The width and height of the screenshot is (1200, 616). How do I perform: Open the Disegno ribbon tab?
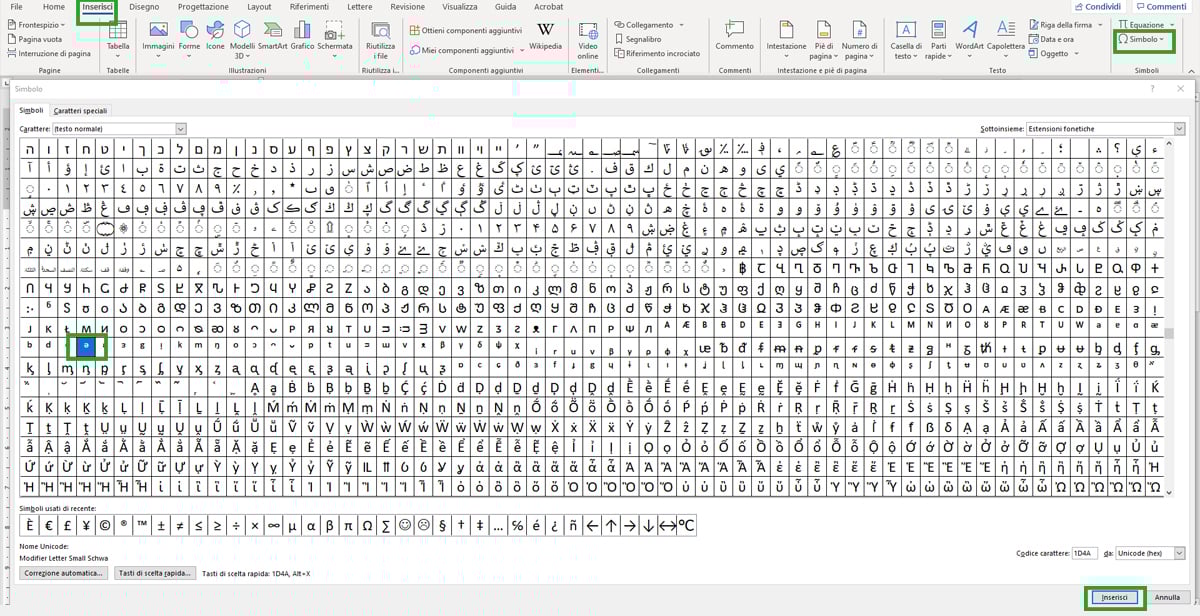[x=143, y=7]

==

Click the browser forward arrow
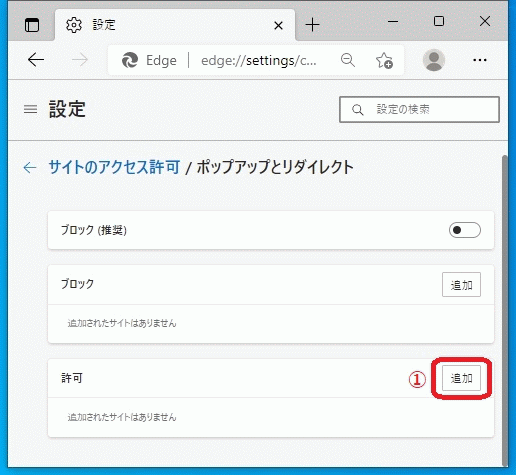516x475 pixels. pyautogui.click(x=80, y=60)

* * *

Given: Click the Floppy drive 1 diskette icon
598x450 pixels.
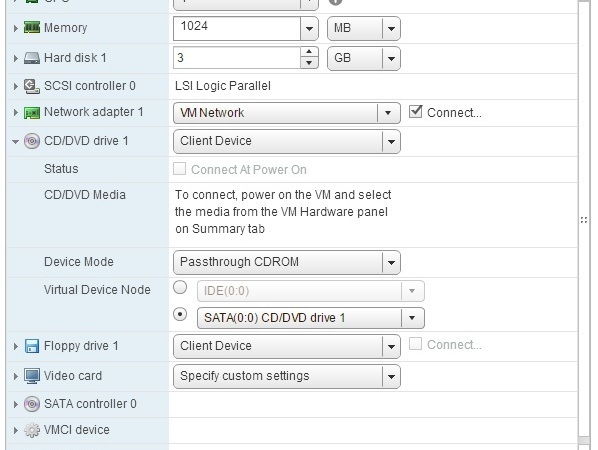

ASSIGNMENT:
In the listing above, the lines from the one containing "Given: Click the Floppy drive 1 diskette icon" through the one containing "598x450 pixels." must be set down exactly, with no other lines.

RESPONSE TO THE TASK:
Given: Click the Floppy drive 1 diskette icon
598x450 pixels.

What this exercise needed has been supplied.